CA Health Plan Faces Lawsuit After Cybersecurity Incident Linked to Hive Ransomware

May 17, 2022 - Partnership HealthPlan of California (PHC) is facing a proposed class-action lawsuit in the wake of a March 2022 cyber incident claimed by Hive ransomware group. The plaintiff, identified only as “John Doe,” alleged that PHC failed to adequately secure the personal information of its members.

In late March, PHC replaced its traditional webpage with a notice stating that its systems were down after detecting “anomalous activity.”

According to VentureBeat, Hive ransomware claimed responsibility for stealing 850,000 personally identifiable information (PII) records from the health plan. Hive ransomware claimed responsibility for multiple healthcare cyberattacks, including one on Memorial Health System in August.

As of April 15, PHC said it had successfully restored its website functionality and that it would continue to investigate the incident. PHC has not publicly confirmed the exact nature of the incident.

The class-action complaint, filed on May 5, claimed that “PHC failed to take steps necessary to prevent such an attack and has refused to date to notify victims of this ransomware attack that their personal information was improperly accessed and stolen.”

Under the HIPAA Breach Notification Rule, covered entities have 60 days following breach discovery to notify impacted individuals. It is unclear when exactly the breach began, but the lawsuit noted that Hive appeared to have gained access on or around March 19, giving PHC until around May 18 to notify HHS and the impacted individuals.

However, under California law, healthcare entities may be held to more stringent breach reporting requirements.

“Yet Defendants are still refusing to even acknowledge that a ransomware and resulting data breach took place, let alone providing comprehensive notice in the most expedient time possible and without unreasonable delay, as required under California law,” the lawsuit alleged.

The lawsuit alleged that PHC “affirmatively chose to design their systems with inadequate user authentication, security protocols and privileges, and set up faulty patching and updating protocols.”

Specifically, the lawsuit alleged that PHC violated the Information Practices Act of 1977, the Confidentiality of Medical Information Act, and Article 1, Section 1 of the California Constitution, among other allegations.

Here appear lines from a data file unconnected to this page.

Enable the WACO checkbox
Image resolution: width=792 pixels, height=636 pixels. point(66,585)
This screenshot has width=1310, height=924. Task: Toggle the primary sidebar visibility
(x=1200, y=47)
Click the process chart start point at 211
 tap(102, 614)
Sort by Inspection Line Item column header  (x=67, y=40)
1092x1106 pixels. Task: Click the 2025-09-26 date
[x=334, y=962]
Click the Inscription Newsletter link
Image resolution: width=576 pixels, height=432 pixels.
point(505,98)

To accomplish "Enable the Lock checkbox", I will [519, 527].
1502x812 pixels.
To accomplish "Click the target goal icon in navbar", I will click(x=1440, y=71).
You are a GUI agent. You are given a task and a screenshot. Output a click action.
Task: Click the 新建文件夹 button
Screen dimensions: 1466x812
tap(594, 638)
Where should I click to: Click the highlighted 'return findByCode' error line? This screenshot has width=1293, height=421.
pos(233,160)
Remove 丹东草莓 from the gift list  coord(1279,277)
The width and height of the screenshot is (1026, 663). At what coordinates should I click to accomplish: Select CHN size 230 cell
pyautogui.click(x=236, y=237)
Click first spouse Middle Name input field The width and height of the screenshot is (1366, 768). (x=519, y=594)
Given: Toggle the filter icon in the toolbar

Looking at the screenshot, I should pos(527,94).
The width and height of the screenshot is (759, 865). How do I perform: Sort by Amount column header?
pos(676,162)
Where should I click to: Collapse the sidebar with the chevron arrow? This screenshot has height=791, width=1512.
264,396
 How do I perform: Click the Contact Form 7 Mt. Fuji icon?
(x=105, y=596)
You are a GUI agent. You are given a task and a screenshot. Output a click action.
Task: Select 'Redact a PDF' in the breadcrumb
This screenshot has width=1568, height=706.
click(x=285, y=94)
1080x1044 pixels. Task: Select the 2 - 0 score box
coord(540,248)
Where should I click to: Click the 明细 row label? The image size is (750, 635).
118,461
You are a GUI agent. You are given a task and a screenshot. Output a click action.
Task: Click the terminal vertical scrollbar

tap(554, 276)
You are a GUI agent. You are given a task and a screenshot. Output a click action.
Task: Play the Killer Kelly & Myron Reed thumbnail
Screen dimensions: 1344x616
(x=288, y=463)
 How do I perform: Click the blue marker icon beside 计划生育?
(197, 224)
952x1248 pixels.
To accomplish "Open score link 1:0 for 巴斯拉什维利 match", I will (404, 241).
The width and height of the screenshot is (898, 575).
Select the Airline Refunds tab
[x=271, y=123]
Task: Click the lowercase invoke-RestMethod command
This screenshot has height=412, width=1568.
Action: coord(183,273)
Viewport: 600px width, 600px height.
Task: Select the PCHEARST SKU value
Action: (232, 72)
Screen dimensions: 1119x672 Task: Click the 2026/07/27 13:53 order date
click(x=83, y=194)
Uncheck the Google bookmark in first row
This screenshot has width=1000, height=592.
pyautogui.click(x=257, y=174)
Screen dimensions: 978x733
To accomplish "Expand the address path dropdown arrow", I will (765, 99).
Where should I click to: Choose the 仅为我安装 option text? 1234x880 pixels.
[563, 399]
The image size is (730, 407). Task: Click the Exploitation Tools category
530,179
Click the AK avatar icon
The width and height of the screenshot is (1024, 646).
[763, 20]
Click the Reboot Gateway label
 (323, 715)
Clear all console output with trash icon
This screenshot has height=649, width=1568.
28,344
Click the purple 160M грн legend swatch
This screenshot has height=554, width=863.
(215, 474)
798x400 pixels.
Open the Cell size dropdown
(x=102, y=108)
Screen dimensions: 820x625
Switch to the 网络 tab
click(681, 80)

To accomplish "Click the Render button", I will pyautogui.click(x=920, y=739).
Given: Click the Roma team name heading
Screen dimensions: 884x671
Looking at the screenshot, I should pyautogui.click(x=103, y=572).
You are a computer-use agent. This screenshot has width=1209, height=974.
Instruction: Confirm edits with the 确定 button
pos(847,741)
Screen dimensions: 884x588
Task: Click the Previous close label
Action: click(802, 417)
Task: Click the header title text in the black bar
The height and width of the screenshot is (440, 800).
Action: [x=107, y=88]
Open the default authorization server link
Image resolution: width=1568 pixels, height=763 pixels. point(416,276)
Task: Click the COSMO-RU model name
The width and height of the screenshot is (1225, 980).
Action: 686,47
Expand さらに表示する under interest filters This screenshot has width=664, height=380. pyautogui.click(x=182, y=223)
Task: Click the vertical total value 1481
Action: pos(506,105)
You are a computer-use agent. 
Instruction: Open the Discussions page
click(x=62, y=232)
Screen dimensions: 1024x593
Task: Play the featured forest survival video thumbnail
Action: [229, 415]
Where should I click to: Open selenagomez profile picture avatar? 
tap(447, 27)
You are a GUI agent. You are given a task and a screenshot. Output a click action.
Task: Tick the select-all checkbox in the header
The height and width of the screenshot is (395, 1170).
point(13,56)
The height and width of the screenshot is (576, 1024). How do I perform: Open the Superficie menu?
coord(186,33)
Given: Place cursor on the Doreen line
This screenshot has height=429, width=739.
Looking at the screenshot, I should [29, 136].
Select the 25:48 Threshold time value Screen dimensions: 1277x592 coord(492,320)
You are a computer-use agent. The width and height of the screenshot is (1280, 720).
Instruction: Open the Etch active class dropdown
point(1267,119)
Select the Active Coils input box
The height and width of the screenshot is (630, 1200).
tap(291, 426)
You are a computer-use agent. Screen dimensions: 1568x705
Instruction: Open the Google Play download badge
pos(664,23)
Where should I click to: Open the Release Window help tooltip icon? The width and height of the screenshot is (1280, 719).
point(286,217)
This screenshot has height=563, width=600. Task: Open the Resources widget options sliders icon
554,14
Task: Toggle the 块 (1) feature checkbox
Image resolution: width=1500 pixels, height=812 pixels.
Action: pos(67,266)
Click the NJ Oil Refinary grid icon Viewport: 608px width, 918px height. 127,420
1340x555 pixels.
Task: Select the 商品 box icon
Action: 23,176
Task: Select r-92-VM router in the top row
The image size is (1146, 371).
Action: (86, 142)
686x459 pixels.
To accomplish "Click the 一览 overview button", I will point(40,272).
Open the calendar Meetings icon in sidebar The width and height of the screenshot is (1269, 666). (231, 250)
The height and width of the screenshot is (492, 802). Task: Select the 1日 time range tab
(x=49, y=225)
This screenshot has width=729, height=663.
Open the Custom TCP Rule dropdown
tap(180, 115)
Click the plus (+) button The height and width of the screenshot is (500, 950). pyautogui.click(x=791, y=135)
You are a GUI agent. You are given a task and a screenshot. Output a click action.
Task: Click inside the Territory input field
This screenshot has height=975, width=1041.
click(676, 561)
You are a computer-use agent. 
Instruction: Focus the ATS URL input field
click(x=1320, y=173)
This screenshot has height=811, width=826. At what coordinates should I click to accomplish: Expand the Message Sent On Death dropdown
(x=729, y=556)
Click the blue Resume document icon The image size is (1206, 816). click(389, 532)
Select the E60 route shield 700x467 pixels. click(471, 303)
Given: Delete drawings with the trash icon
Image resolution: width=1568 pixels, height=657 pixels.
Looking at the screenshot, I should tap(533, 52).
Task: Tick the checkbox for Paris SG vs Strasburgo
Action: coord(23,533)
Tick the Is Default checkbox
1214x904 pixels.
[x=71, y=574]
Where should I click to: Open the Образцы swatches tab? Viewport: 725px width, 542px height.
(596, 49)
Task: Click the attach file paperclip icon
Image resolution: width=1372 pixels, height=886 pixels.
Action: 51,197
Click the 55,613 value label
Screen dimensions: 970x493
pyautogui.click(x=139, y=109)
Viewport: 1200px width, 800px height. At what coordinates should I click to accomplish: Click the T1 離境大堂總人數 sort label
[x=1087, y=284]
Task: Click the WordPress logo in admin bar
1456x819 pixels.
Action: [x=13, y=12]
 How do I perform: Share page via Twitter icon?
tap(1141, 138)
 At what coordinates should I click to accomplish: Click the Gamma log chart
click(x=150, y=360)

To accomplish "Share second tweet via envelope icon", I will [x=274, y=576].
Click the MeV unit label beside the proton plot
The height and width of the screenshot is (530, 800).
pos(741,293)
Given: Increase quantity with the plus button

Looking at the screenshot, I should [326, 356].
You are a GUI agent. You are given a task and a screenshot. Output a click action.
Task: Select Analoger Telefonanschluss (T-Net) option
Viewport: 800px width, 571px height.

As recent cases have shown, it is difficult for plaintiffs to successfully prove harm in a healthcare data breach lawsuit. This is partly due to Ramirez v. TransUnion, in which the Supreme Court ruled that data breach victims must demonstrate actual injury and prove that the defendant’s conduct caused the damage. Despite this, recent research has shown that duplicative healthcare data breach lawsuits are increasing in frequency.